Öğrendiğim zaman hiç şaşırmamıştım: Çok sevdiğim Yunanlı şarkıcı Zacharias Karounis meğerse "Bizans kilise müziği eğitimi" almışmış konservatuvarda ...
Öyle ya, "Mana Mou Ellas" şarkısını yanık yanık herkesten iyi söyler, keza bir İzmir türküsü olan "Manes tis Avghis", şafak mânisi...
Daha bir sürü "alaturka" eser... Çok güzel "gazel atar"...
Eloğlu hiçbir sakınca görmüyor kendi dininin sanatını incelemekte ve öğrenmekte.
Sonra gider isterse çiftetelli söyler (onu da söylüyor, merak etmeyin.)
Bizde ayıptır.
Gericiliktir!
Osmanlı müziğiyle "sağcılar" ilgilenirler, öyle ya...
Ya sağcılar ya da gazino kızları.
Bir zamanlar, filmlerde ve kitaplarda "arkeolog papazlar" gördüğüm zaman şaşardım ve gıpta ederdim.
Bizde niçin yoktu?
Niçin Irak'ta, Suriye'de, Mısır'da hem arkeolog hem de gizli servis üyesi din adamlarımız cirit atmamıştı?
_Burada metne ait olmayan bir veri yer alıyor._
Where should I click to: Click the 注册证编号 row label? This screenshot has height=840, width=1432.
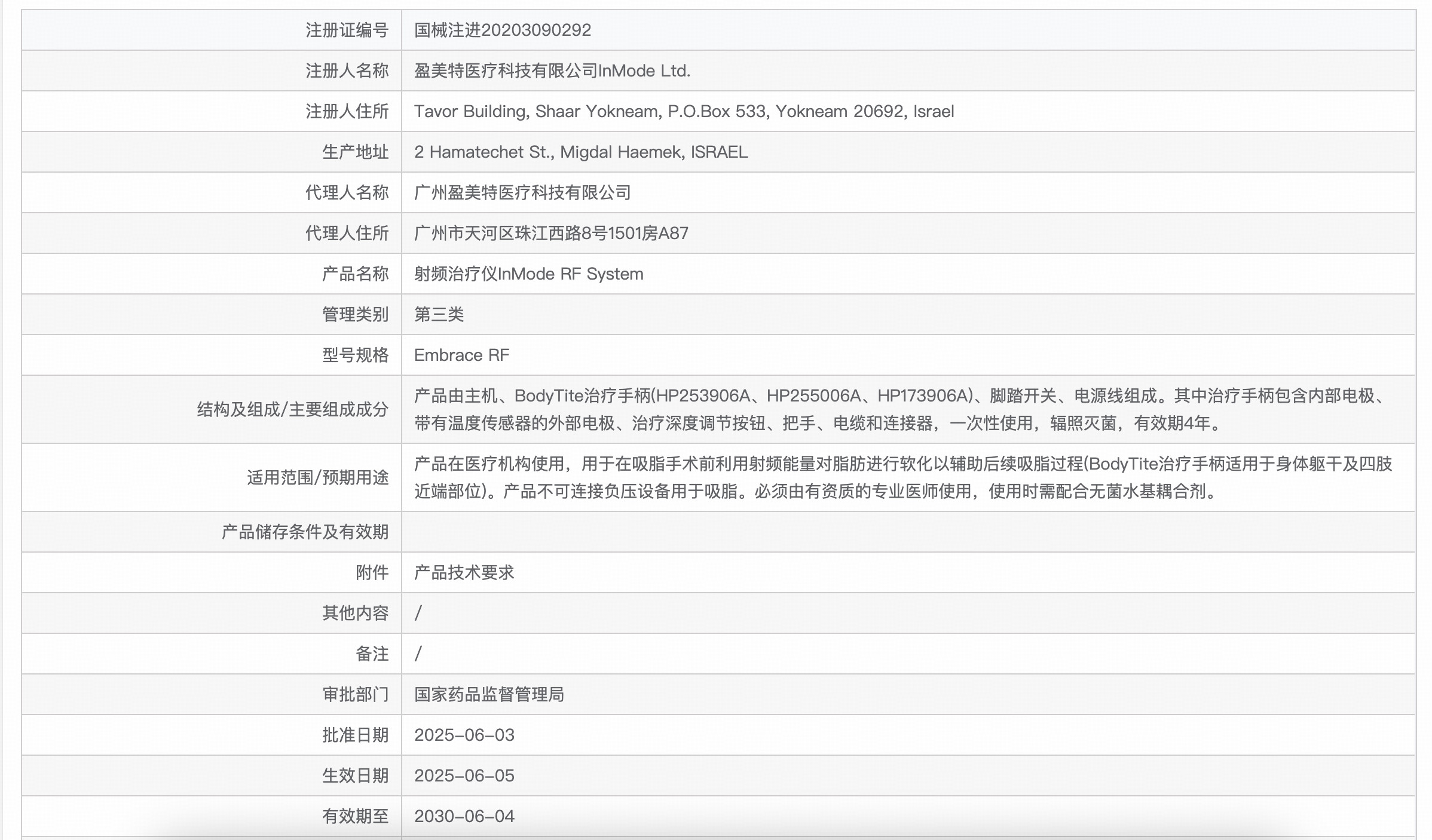tap(347, 30)
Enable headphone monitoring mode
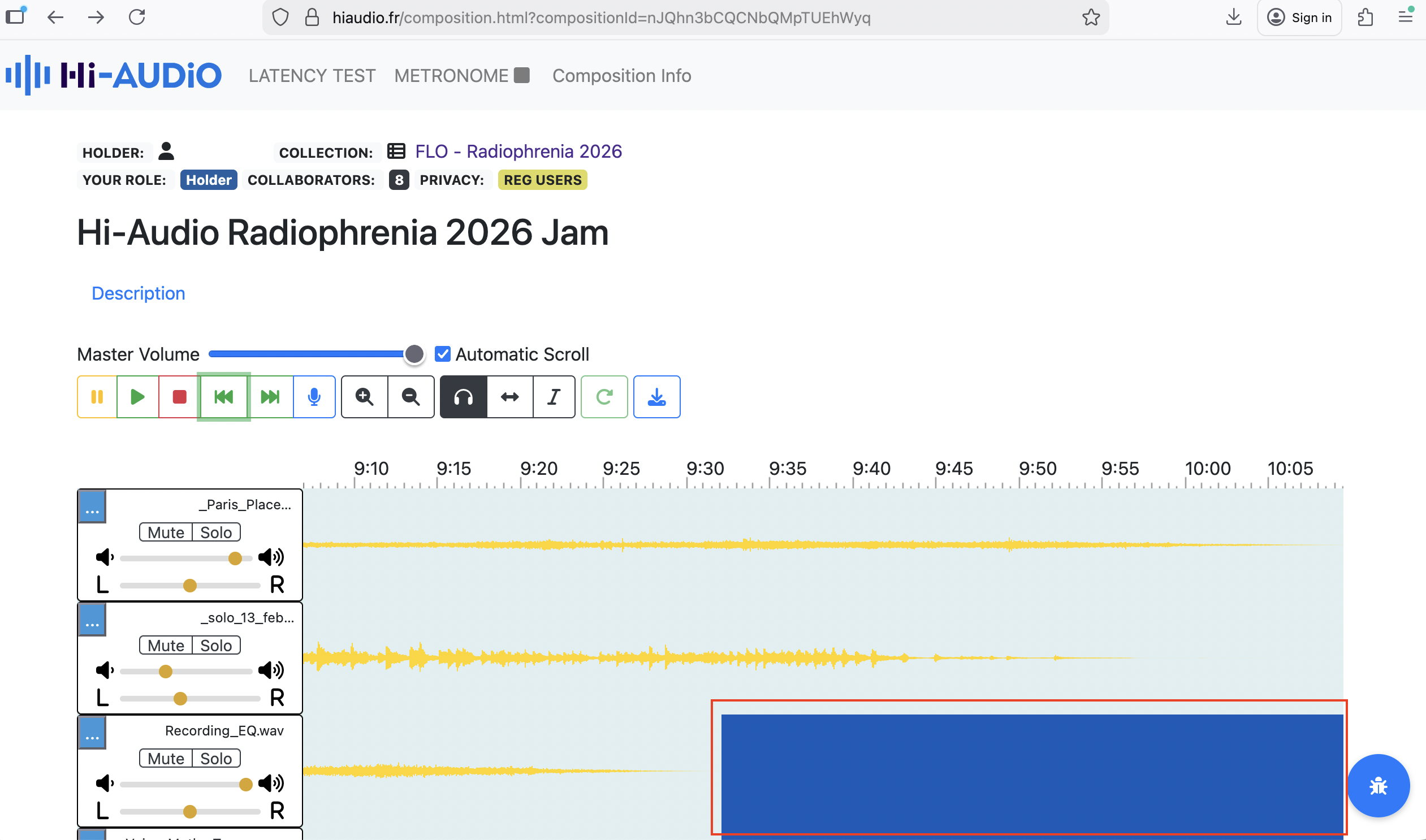1426x840 pixels. click(x=463, y=397)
Çünkü arkeoloji gibi "alafranga" bilim dallarıyla imam uğraşmazdı. Bununla "emperyalist İngilizler" uğraşırlardı, örneğin Miss Gertrude Bell.
Bunun gibi, üniversitenin Osmanlı kültürüne ilişkin bölümleri de sağcılara teslim edilmişti...
Divan edebiyatından "solcu" ne anlardı? Hem zaten cumhuriyet yoktan var olmamış, gökten zembille inmemiş miydi?
Diyanet İşleri Başkanlığı bünyesinde bir "Diyanet Akademisi" kuruluyor...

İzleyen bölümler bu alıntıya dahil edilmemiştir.